Don A. Bukstein, MD: A good example is FeNO [fractional exhaled nitric oxide], or ENO. Exhaled nitric oxide is a good marker for the omalizumab anti-IgE, and it’s a good marker for the dupilumab, IL-4, IL-13. [It] hasn’t proven to be a good marker for the IL-5s, the eosinophilic. Eosinophils is a pretty good marker for all of them. If you enrich whatever study you’re doing with people with higher eosinophil counts, and of course, children have the highest eosinophilic counts and they tend to do the best on these biologics when you ferret out that group. It gets to be ones overlapping another.

John J. Oppenheimer, MD: And to build upon that, there’s a really interesting study done by Nick Hanania [MD] that looked at omalizumab. So you talk about omalizumab, and for years we were focused on IgE and a perennial positive skin test. And he shows if you enrich the population with an elevated ENO, you get an even better responder analysis.

Don A. Bukstein, MD: And you even get, first we couldn’t see in that patient population, improvement in lung function that was all that great. But when you enrich for eosinophils, you even see improvement in lung function.

Peter L. Salgo, MD: Are the pulmonologists, or the allergists for that matter, out there testing for any of these biomarkers, all of these biomarkers? Is it routine?

Don A. Bukstein, MD: I’m going to tell you, I just reviewed a paper that looked at 300,000 patients. And the fact was, these were pulmonologists and allergists, these were patients that were being evaluated to be put on a biologic. And only 43% of those, whether it was allergists or pulmonologists, was an eosinophil counter.

Peter L. Salgo, MD: Really? But that’s the cheap one.

Don A. Bukstein, MD: That’s the cheap one. So, again, we’re not doing these tests enough.

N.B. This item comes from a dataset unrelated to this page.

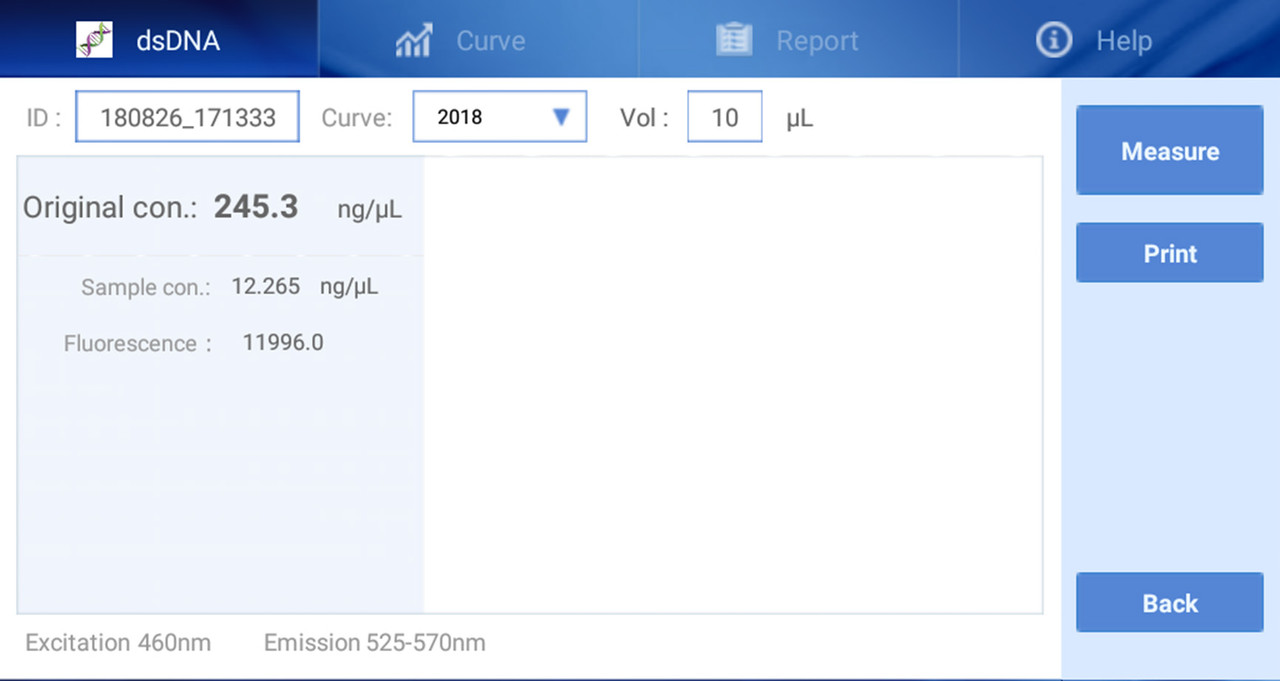Go to the Report tab
1280x681 pixels.
817,41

Linda S. Cox, MD, FAAAAI, FACAAI, FACP: Well, one of the issues with that, and I run into this in clinical practice all the time, these are more severe asthmatics, therefore they’re often on prednisone. And what does that do to eosinophil counts? So you have to go through their chart trying to find a pre-prednisone eosinophil count, plus it drops your IgE.

Don A. Bukstein, MD: Yes, it does change it if they’re actively on oral steroids. My experience is though, the eosinophil count comes back very quickly if they’re eosinophilic type of patients we see, I’m an allergist and a pulmonologist, and so there’s no question it has a little effect on the total IgE level. But it’s not a huge problem.